■ **What is required**: Print, exactly as written, every line from the first line of the records below through the line containing "beta BIOS v1.75 (867, 557)", and nothing further.

Stored data entries:
%%

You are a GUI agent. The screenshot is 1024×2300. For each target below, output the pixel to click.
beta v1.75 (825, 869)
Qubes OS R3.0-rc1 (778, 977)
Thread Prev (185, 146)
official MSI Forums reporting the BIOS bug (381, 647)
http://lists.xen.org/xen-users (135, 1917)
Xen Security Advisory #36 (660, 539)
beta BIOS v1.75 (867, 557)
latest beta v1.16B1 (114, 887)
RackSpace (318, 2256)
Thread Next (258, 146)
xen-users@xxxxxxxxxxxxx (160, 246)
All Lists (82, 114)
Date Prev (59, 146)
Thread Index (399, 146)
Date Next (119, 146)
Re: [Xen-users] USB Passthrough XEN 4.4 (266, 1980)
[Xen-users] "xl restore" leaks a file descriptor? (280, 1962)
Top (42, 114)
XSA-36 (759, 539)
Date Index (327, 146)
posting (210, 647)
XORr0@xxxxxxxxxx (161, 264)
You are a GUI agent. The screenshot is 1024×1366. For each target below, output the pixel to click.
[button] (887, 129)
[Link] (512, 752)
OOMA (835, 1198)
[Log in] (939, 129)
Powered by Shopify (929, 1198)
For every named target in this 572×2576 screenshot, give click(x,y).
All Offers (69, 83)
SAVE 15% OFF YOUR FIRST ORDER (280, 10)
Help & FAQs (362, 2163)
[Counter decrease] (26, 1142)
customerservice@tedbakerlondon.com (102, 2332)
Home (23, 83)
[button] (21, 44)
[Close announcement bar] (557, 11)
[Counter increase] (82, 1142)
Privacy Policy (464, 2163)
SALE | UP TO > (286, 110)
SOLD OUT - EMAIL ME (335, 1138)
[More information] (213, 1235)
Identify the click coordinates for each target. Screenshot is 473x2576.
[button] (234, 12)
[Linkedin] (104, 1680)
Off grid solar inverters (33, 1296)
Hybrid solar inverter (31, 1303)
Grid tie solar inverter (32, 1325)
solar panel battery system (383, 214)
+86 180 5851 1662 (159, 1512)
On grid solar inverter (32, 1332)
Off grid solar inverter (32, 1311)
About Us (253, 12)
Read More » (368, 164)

%%

■ **Exercise result**:
You are a GUI agent. The screenshot is 1024×2300. For each target below, output the pixel to click.
beta v1.75 (825, 869)
Qubes OS R3.0-rc1 (778, 977)
Thread Prev (185, 146)
official MSI Forums reporting the BIOS bug (381, 647)
http://lists.xen.org/xen-users (135, 1917)
Xen Security Advisory #36 (660, 539)
beta BIOS v1.75 (867, 557)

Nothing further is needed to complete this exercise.